Assigned task: All that is needed is every record, duplicated exactly.
Available records section start
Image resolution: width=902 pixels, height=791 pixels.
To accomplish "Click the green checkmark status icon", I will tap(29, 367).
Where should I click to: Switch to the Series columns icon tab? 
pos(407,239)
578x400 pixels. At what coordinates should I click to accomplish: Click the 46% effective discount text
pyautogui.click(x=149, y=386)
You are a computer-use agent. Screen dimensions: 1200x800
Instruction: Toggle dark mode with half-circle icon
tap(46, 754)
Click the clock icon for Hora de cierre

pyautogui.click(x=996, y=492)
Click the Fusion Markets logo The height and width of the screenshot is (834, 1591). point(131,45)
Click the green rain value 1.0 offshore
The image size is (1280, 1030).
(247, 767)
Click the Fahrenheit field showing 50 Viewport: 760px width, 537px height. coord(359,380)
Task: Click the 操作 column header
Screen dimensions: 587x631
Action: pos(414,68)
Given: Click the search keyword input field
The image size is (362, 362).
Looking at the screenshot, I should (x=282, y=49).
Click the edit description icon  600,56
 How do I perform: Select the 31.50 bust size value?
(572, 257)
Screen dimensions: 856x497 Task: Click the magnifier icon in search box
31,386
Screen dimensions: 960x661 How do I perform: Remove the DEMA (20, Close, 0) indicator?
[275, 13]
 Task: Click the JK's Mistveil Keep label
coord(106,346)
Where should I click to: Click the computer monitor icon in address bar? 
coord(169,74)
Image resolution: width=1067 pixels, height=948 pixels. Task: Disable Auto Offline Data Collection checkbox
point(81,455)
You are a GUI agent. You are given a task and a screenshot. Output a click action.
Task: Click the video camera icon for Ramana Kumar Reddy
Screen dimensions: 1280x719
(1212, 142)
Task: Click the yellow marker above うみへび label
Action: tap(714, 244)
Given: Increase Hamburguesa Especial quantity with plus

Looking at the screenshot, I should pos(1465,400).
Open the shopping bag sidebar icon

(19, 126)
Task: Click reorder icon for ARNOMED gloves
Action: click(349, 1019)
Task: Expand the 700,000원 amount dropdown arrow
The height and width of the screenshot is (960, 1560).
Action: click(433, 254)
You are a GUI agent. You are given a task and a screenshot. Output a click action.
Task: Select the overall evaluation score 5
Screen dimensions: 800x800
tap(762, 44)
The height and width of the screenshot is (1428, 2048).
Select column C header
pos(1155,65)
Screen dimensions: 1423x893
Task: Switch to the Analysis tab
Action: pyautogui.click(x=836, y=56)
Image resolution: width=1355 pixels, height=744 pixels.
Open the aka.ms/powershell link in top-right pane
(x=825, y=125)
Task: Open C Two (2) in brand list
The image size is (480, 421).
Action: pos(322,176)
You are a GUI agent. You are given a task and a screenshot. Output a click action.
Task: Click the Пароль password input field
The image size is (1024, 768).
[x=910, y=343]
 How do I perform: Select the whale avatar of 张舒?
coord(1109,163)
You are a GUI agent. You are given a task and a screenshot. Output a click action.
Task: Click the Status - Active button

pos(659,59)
Available records section end
Task response:
Image resolution: width=902 pixels, height=791 pixels.
To accomplish "Click the green checkmark status icon", I will tap(29, 367).
Where should I click to: Switch to the Series columns icon tab? 
pos(407,239)
578x400 pixels. At what coordinates should I click to accomplish: Click the 46% effective discount text
pyautogui.click(x=149, y=386)
You are a computer-use agent. Screen dimensions: 1200x800
Instruction: Toggle dark mode with half-circle icon
tap(46, 754)
Click the clock icon for Hora de cierre

pyautogui.click(x=996, y=492)
Click the Fusion Markets logo The height and width of the screenshot is (834, 1591). point(131,45)
Click the green rain value 1.0 offshore
The image size is (1280, 1030).
(247, 767)
Click the Fahrenheit field showing 50 Viewport: 760px width, 537px height. coord(359,380)
Task: Click the 操作 column header
Screen dimensions: 587x631
Action: pos(414,68)
Given: Click the search keyword input field
The image size is (362, 362).
Looking at the screenshot, I should (x=282, y=49).
Click the edit description icon  600,56
 How do I perform: Select the 31.50 bust size value?
(572, 257)
Screen dimensions: 856x497 Task: Click the magnifier icon in search box
31,386
Screen dimensions: 960x661 How do I perform: Remove the DEMA (20, Close, 0) indicator?
[275, 13]
 Task: Click the JK's Mistveil Keep label
coord(106,346)
Where should I click to: Click the computer monitor icon in address bar? 
coord(169,74)
Image resolution: width=1067 pixels, height=948 pixels. Task: Disable Auto Offline Data Collection checkbox
point(81,455)
You are a GUI agent. You are given a task and a screenshot. Output a click action.
Task: Click the video camera icon for Ramana Kumar Reddy
Screen dimensions: 1280x719
(1212, 142)
Task: Click the yellow marker above うみへび label
Action: tap(714, 244)
Given: Increase Hamburguesa Especial quantity with plus

Looking at the screenshot, I should pos(1465,400).
Open the shopping bag sidebar icon

(19, 126)
Task: Click reorder icon for ARNOMED gloves
Action: click(349, 1019)
Task: Expand the 700,000원 amount dropdown arrow
The height and width of the screenshot is (960, 1560).
Action: click(433, 254)
You are a GUI agent. You are given a task and a screenshot. Output a click action.
Task: Select the overall evaluation score 5
Screen dimensions: 800x800
tap(762, 44)
The height and width of the screenshot is (1428, 2048).
Select column C header
pos(1155,65)
Screen dimensions: 1423x893
Task: Switch to the Analysis tab
Action: pyautogui.click(x=836, y=56)
Image resolution: width=1355 pixels, height=744 pixels.
Open the aka.ms/powershell link in top-right pane
(x=825, y=125)
Task: Open C Two (2) in brand list
The image size is (480, 421).
Action: pos(322,176)
You are a GUI agent. You are given a task and a screenshot. Output a click action.
Task: Click the Пароль password input field
The image size is (1024, 768).
[x=910, y=343]
 How do I perform: Select the whale avatar of 张舒?
coord(1109,163)
You are a GUI agent. You are given a task and a screenshot. Output a click action.
Task: Click the Status - Active button

pos(659,59)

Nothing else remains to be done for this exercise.